The Most Original, Factory Documented, Lightweight 1962 SS 409 Impala In The World Is Headed To Auction

The Most Original, Factory Documented, Lightweight 1962 SS 409 Impala In The World Is Headed To Auction

There are certain cars in the world that we sincerely wish could speak because if they could, the stories would be completely amazing. The car you see below is one of those cars. This one of a handful of lightweight 1962 Impala SS409s that were build and put into the hands of the country’s best drag racers that year to run the wheels off of in an escalating horsepower and performance war against foes both inside and outside of General Motors. The lightweight Super Duty Pontiacs, suddenly hard running Chryslers, and ever present Fords were all giving Chevy hell on the strips and these lightweight SS409s were Chevy’s mount for the battle.

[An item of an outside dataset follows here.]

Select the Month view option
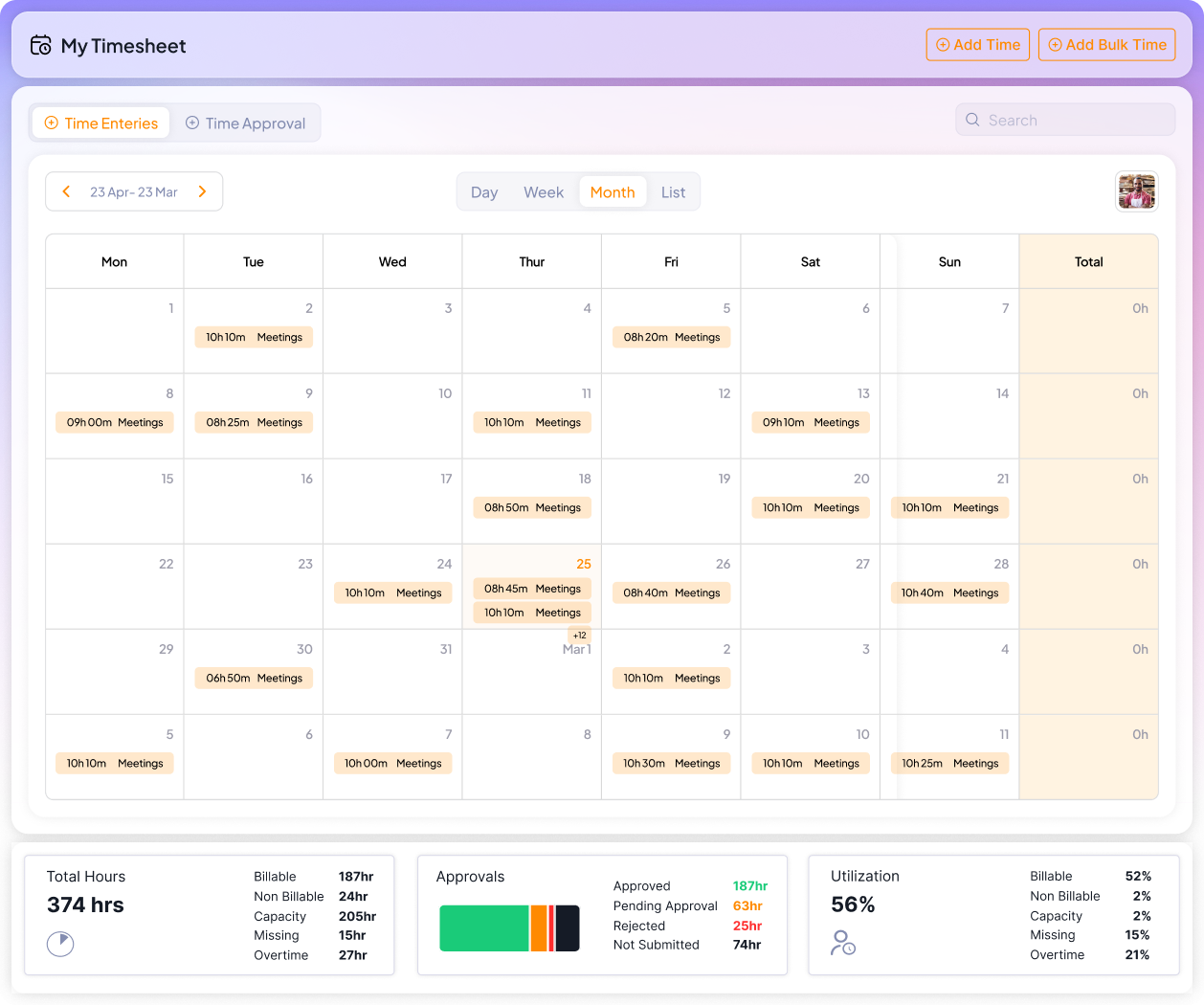 pyautogui.click(x=613, y=192)
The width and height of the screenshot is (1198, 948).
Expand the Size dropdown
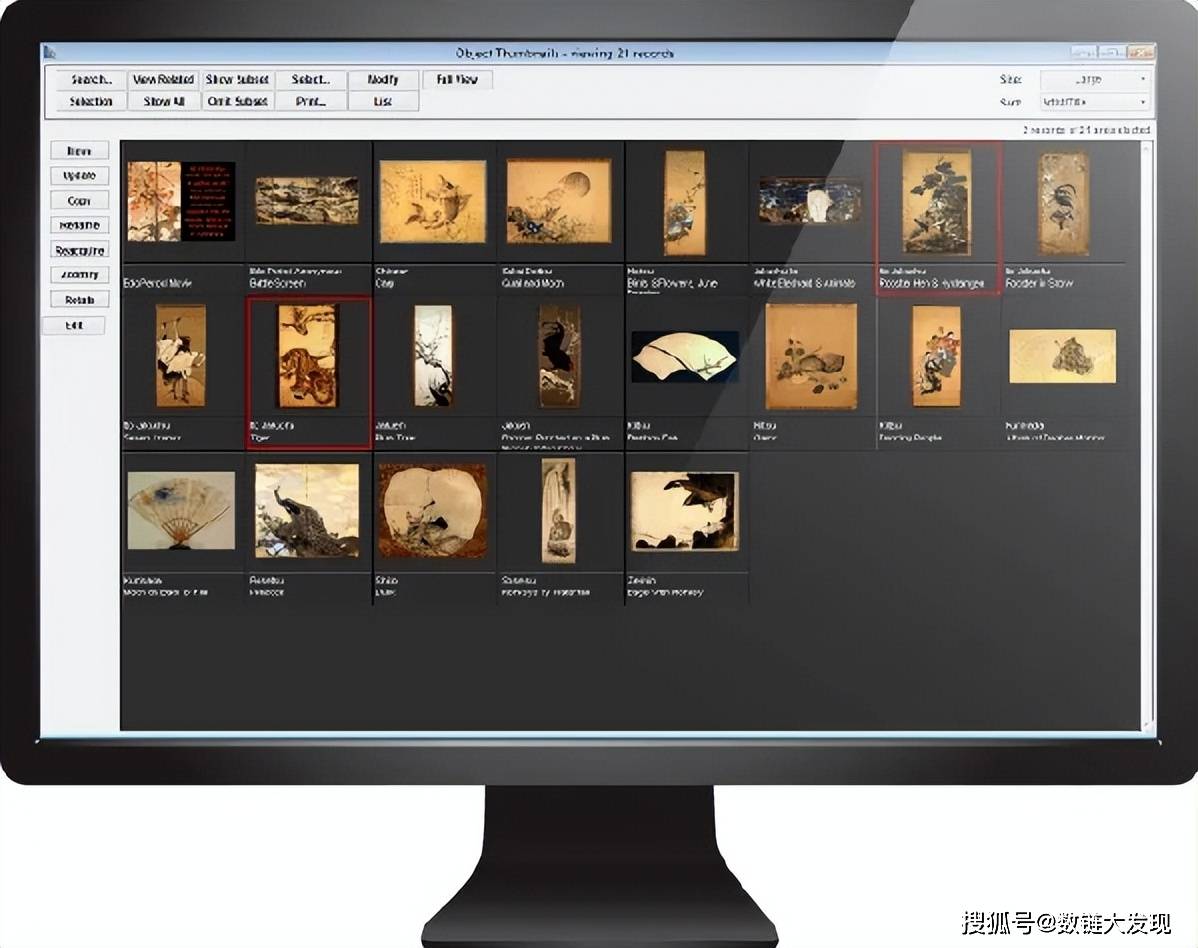click(x=1094, y=80)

Over the years the cars were crashed, sold, parted out, and lost to history. None of them are as documented and factory original as this one and that makes sense because this particular car had a racing life of one year or less before being mothballed. 18 cars were built with lightweight aluminum front end components in 1962 and this was one of them. Owned by Indiana Chevy dealer John Zintsmaster, it was driven by Dave Mason and competed sparingly in 1962 and according to the auction rarely, if ever left the state of Indiana. The highest profile meet is competed at was the US Nationals in Indy. As best anyone knows, after the US Nationals, the car was parked and never saw a drag strip for competition purposes again. Apparently its best runs were in the 12-second bracket at 115-mph. All of the car’s factory paperwork and some of the drag racing paperwork (we’re guessing time slips and race entry documentation?) are still with the car.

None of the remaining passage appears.